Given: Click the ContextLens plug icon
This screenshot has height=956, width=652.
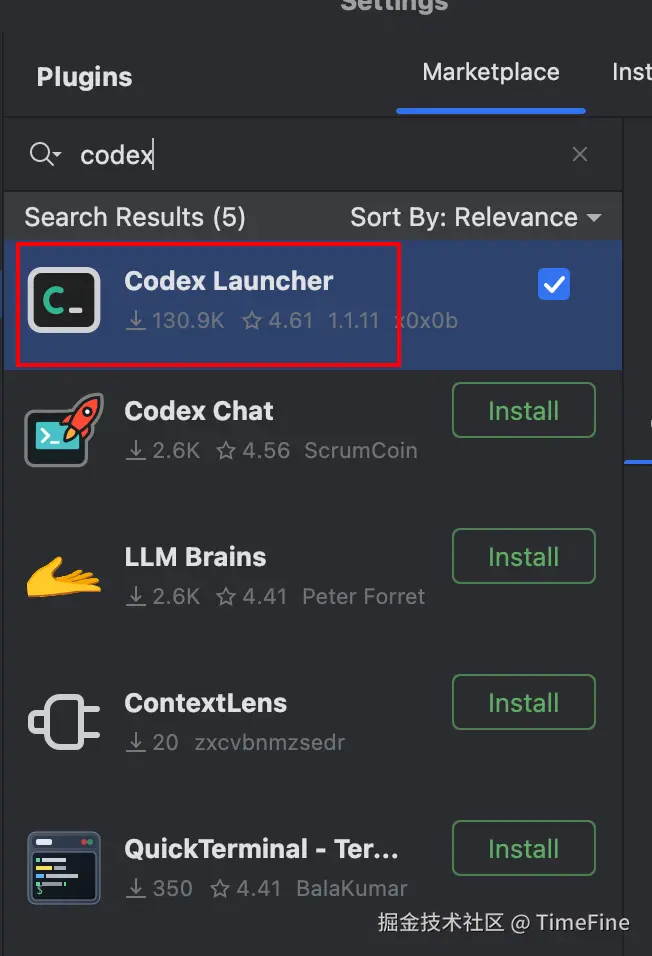Looking at the screenshot, I should click(x=64, y=722).
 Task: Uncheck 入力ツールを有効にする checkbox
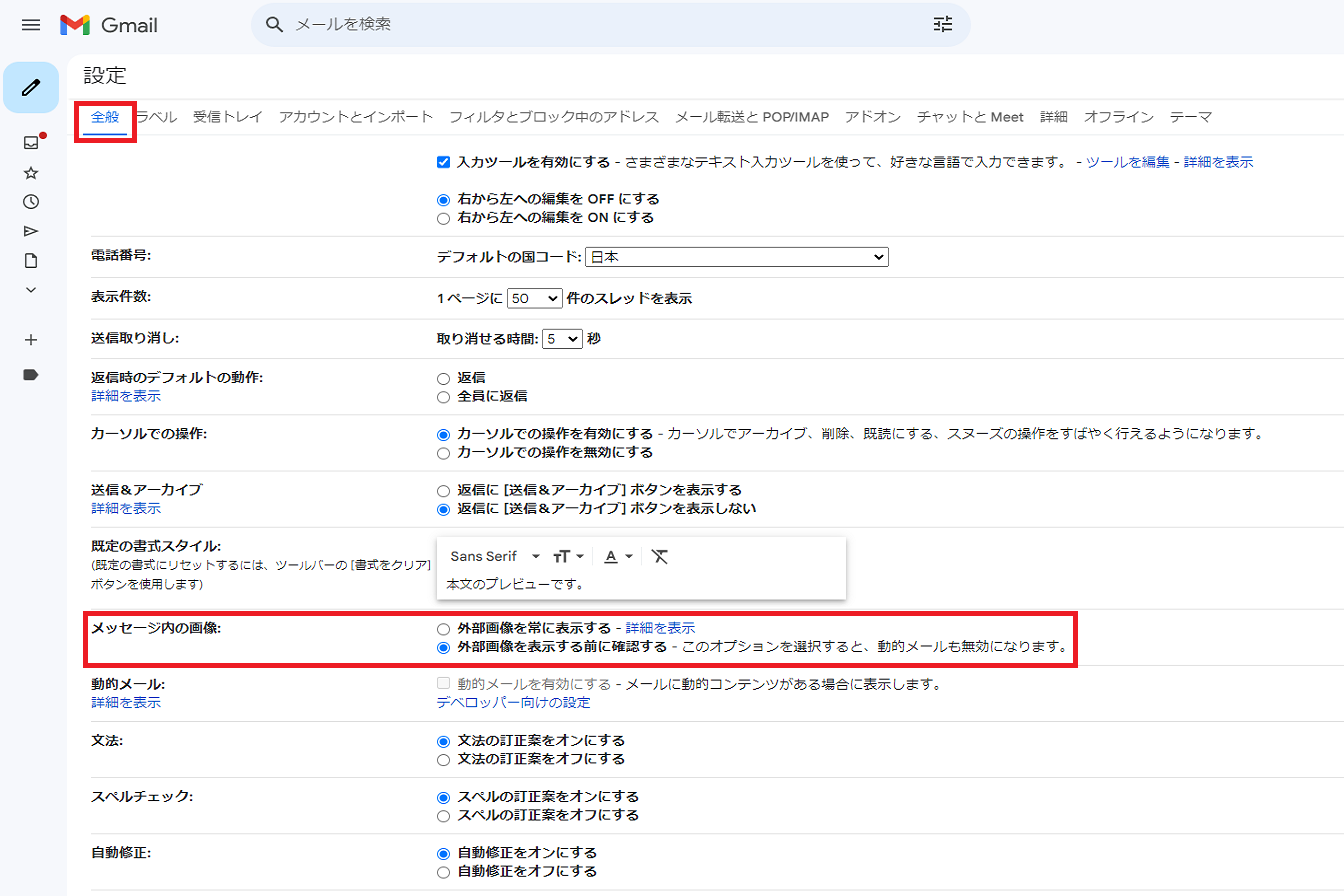pos(444,162)
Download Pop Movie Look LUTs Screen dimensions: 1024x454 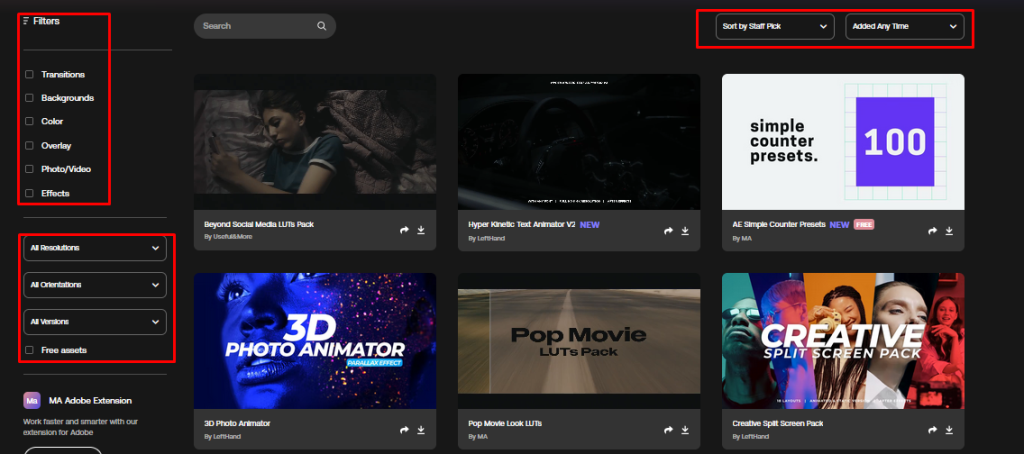tap(685, 430)
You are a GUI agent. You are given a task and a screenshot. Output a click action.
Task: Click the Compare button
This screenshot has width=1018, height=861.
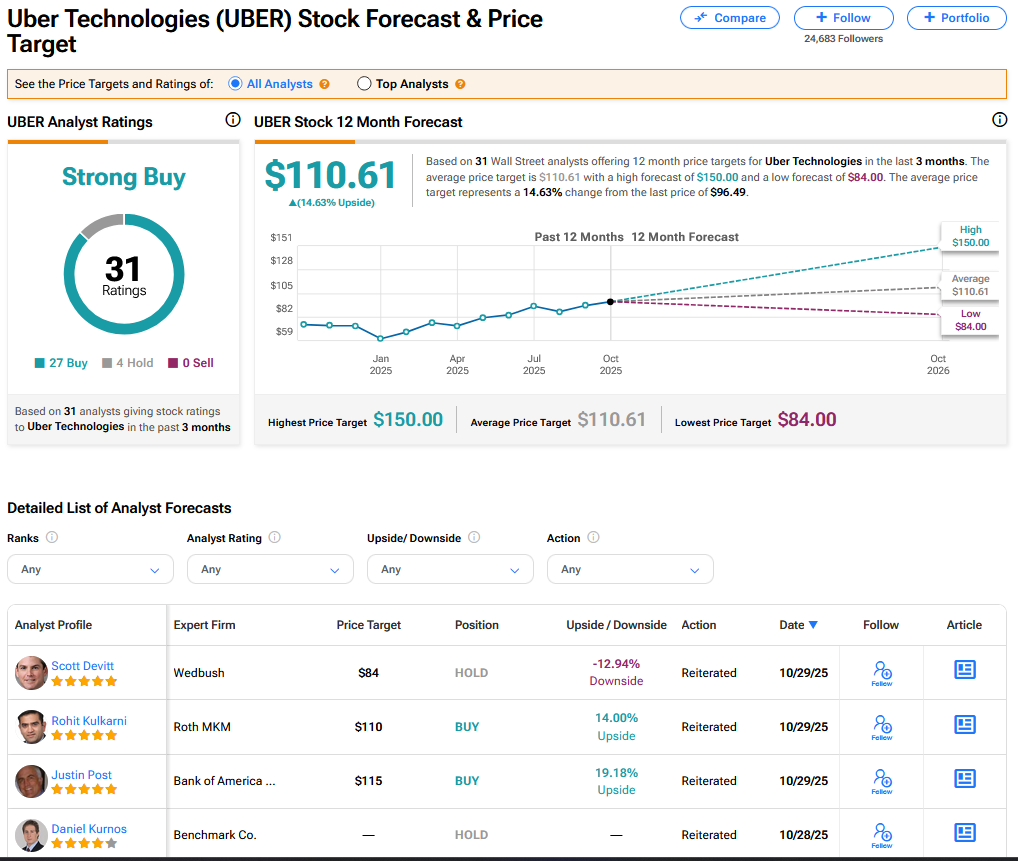click(732, 18)
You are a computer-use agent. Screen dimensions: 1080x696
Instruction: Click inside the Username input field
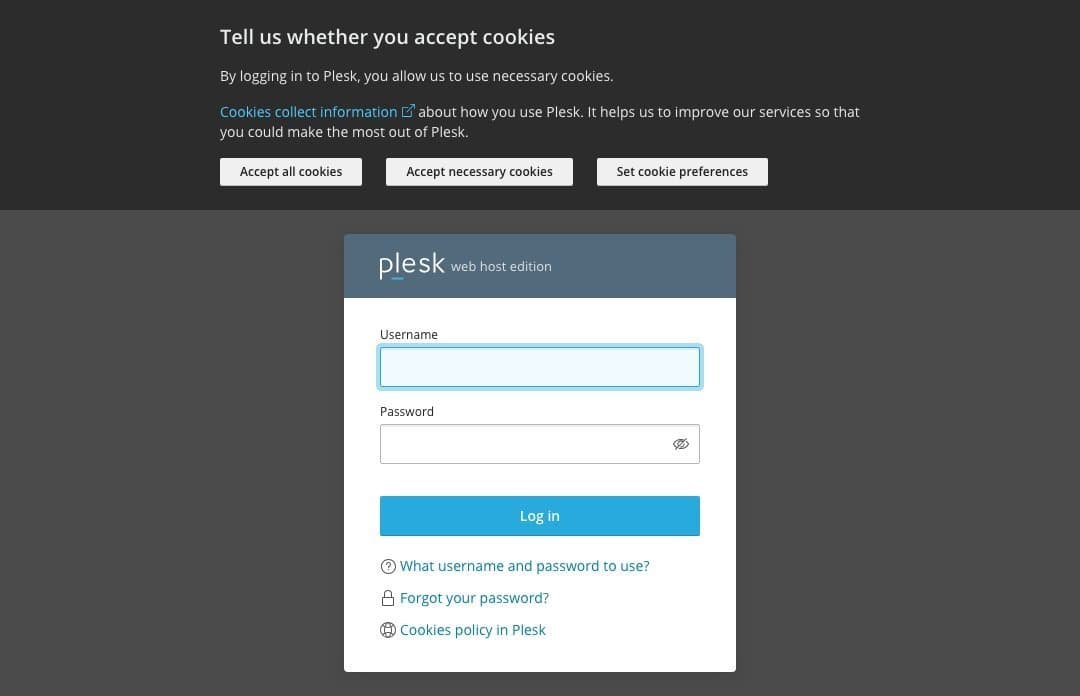click(540, 366)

------------------------------------------------------------------------

§ Your objective
Reproduce the rows word for word, starting at the line that contains "You are a GUI" and ending with the last line of the rows. Leave out the pictures.

§ Solution for this problem
You are a GUI agent. You are given a task and a screenshot. Output a click action.
Task: Click the Compare button
This screenshot has width=1018, height=861.
click(732, 18)
You are a computer-use agent. Screen dimensions: 1080x696
Instruction: Click inside the Username input field
click(540, 366)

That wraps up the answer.